Fig. 65. The influence exerted upon the hydroxyl bond at C1 by a double bond in the cycle 1 and 2 of the phenanthrene is increased if the double bond is adjacent or parallel to the bonds of C3, bearing the hydroxyl.

We will come back to this important intervention of the double bonds in cyclic molecules.

The energetic property of the cyclopentane group appears to be correlated with its odd number of carbons. The alternate succession of carbons with positive and negative characters resulting from the induction effect causes two carbons of this cycle to have the same sign. This "twin formation" induces a special molecular reactivity related to the pentanic cycle of the steroid molecule. (Note 9)

The special reactivity seen for C3 of the cyclopentanophenanthrene molecule can be explained through a hypothesis covering the origin of these substances. Although the origin of a cholesterol molecule through a cyclization of squalene (35) appears plausible, this seems less probable for the corticoids. We have tried to connect their origin to arachidonic acid.

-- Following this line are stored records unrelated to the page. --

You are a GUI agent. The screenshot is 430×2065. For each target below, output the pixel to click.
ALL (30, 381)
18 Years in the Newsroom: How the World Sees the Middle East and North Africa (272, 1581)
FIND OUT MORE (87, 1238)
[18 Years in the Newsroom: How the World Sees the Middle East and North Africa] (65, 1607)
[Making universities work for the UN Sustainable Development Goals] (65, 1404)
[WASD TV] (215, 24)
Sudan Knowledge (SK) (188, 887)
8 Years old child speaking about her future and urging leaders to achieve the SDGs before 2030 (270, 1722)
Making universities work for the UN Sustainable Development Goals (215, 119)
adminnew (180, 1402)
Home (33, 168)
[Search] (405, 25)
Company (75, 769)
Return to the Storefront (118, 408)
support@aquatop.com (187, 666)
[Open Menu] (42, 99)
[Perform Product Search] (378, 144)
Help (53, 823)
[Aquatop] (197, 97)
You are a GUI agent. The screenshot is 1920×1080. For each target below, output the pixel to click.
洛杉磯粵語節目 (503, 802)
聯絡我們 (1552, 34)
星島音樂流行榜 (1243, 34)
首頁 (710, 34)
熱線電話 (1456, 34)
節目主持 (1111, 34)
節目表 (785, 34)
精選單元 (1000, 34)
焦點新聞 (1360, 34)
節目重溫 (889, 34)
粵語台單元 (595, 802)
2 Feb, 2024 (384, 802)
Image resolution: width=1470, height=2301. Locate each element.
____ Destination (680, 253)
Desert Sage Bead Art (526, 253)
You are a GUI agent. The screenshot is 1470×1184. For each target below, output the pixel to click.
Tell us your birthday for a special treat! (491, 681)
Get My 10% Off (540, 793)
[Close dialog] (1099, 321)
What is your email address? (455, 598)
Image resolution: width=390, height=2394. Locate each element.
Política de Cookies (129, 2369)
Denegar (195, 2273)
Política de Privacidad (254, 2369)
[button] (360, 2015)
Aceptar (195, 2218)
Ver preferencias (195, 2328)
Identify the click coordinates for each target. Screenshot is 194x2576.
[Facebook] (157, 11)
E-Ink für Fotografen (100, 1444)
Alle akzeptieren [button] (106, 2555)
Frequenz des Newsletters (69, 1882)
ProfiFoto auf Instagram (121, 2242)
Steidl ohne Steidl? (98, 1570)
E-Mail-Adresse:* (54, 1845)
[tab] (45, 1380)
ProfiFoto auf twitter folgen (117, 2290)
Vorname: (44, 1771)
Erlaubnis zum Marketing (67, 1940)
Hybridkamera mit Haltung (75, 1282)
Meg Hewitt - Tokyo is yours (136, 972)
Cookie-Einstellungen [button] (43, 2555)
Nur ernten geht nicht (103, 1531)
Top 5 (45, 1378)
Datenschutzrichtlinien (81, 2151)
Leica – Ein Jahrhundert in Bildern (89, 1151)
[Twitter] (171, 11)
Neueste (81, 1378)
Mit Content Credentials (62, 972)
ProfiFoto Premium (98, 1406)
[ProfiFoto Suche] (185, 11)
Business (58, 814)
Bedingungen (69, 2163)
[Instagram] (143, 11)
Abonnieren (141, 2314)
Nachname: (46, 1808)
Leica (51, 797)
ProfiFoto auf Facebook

Several considerations such as the high levels of arachidonic acid and corticoids in the adrenals, and the reduction of the former when an important amount of the latter is excreted (Note 10), seem to establish a correlation between these substances. According to our hypothesis, the steroids with a two carbon chain at C17, as seen present in the corticoids and luteoids, would result from a cyclization of the arachidonic molecule. (Note 11) This would explain the special reactivity of C3, which would correspond to C9 of the arachidonic acid bound in this molecule by a double bond.

A study of the different steroids under this energetic aspect has permitted us to understand their physiologic properties.

With the C3 having a hydroxyl or an oxygen as polar group in almost all the steroids, the variety of the biological properties would be related to the different conditions at the other extremity of the molecule, principally at C17, which result from the special energetic conditions prevalent at this region of the molecule. The simplest steroids are those having a polar group represented by an OH or O fixed at C17. Such naturally occurring steroids have properties related to secondary sex characteristics. We will discuss them briefly here.